Son stays thirty feet back, in blind spots, behind kiosks for slippers, phone cases, and remote-controlled helicopters. The guy keeps his head on a swivel. He is on the shorter side, grayish hair under a red hat with a bent brim, conspicuously inconspicuous. The boy wears gray sweatpants and a green shirt with long, chewed sleeves. He looks five, six years old, plump cheeks, fluffy dark hair.
Son wants to stop following, but the boy lags, looks back, fingers of the free hand in his mouth. No one seems to notice them. If one other person gives a long look, he’ll peel off and take a walk on the beach before his father has him institutionalized. But no one is looking, they are asleep, heads bowed to lighted glass, continuously feeding.
He thinks of the mother. Unconscious on the floor of a stall in a department store bathroom. Waking hours later to the endless torture of never knowing for sure.
He pretends to study the map by the entrance to the food court. If they stay and eat, take their time, he’ll go. If the mall cop notices them. If the guy doesn’t order dessert, if he doesn’t give the kid dessert before lunch, Son will stop following, but he hands the cone over as they make for the door.
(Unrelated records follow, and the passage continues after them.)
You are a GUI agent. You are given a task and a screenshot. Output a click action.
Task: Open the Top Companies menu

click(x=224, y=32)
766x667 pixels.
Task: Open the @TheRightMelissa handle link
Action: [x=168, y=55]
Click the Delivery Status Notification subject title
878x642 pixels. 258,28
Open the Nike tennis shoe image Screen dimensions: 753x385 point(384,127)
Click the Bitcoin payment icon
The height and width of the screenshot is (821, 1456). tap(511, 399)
If they are parked far from the Odyssey, Son will take down the plates and stop following, but their car is two rows away, a 2007 Toyota Matrix, gray. If the car has Rhode Island plates, but, no, New Hampshire plates. If he loses them at a stoplight, but he catches the yellow. If they head north. If they get off the highway he’ll tail them to the house and dump the info on Submondon before he’s locked in a room with a drain in the floor.
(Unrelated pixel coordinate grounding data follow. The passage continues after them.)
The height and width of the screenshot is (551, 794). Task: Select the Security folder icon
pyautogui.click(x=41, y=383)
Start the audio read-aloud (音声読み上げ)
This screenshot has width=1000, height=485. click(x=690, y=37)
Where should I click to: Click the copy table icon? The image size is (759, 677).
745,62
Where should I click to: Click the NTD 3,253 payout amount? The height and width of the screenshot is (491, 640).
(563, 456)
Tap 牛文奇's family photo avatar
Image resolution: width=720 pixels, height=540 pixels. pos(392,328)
He stays eight light poles back in an adjacent lane for forty miles. The go bag rides shotgun. He’ll stop following if they speed, if they switch lanes without signaling, if they litter. In the shadow of an overpass, Son leans toward the windshield and squints, if there’s a taillight out. If they don’t cross state lines.
His phone rings nonstop until he turns it off, his heart booms in his ears. He would stop following, but he’s sure they’re headed for a garage below a building on Park Avenue, where the boy will be transported to the roof in the service elevator, where a helicopter waits to lift him into the clouds, and Son’s seen video from where he’ll land, from all the places without windows, ten seconds of video that kept him in his room for three years and forever skeptical of minivans with tint like the one he drives to work on Fridays and now. If he runs out of gas, he’ll have to stop.
It’s dark out, he’s been tailing for two hours, the needle hanging below E for the last twenty miles when the guy pulls into a mid-state rest stop. Son parks six pumps away, unzips the front pouch of the go bag, steps out.
The trucks boom by on the interstate, the cars slow down and pull up, back out and catch the pace of the highway, the comings and goings like the action on an anthill. The pumps are equipped with small monitors, baseball highlights and local weather. With the 1911 in his hand, loaded and cocked, and spilled gas in his nose, his stomach kind of falls, he thinks of the caches, the girl abandoned at the side of the road, all the gear he’ll never use, because he’s walking up on a normal-looking guy in a Red Sox hat and a light sweater over collared shirt, yawning as he fits the pump into the tank, his son on the iPad in his car seat, Son sees the light on the kid’s face behind the tinted window and knows the mother is dead, they moved south because daddy couldn’t bear familiar places and the early darkness in the shadows of mountains, but it’s too late, Son is automated by how far he’s come already and the bleak sweep of what’s ahead, and he wants answers, proof that he’s wrong about everything, proof that nothing too sinister or complicated happens in the fog.
He raises the barrel to the lights of the canopy for a warning shot and squints, bracing himself for the sound, and hears someone running and the pop of dropped sodas, one in a cup, which spills ice and Coke, and one in a bottle, which spins, panicked, punctured, and sprays out in a plastic bag that flutters like a leaf moved by a warm doomsday wind.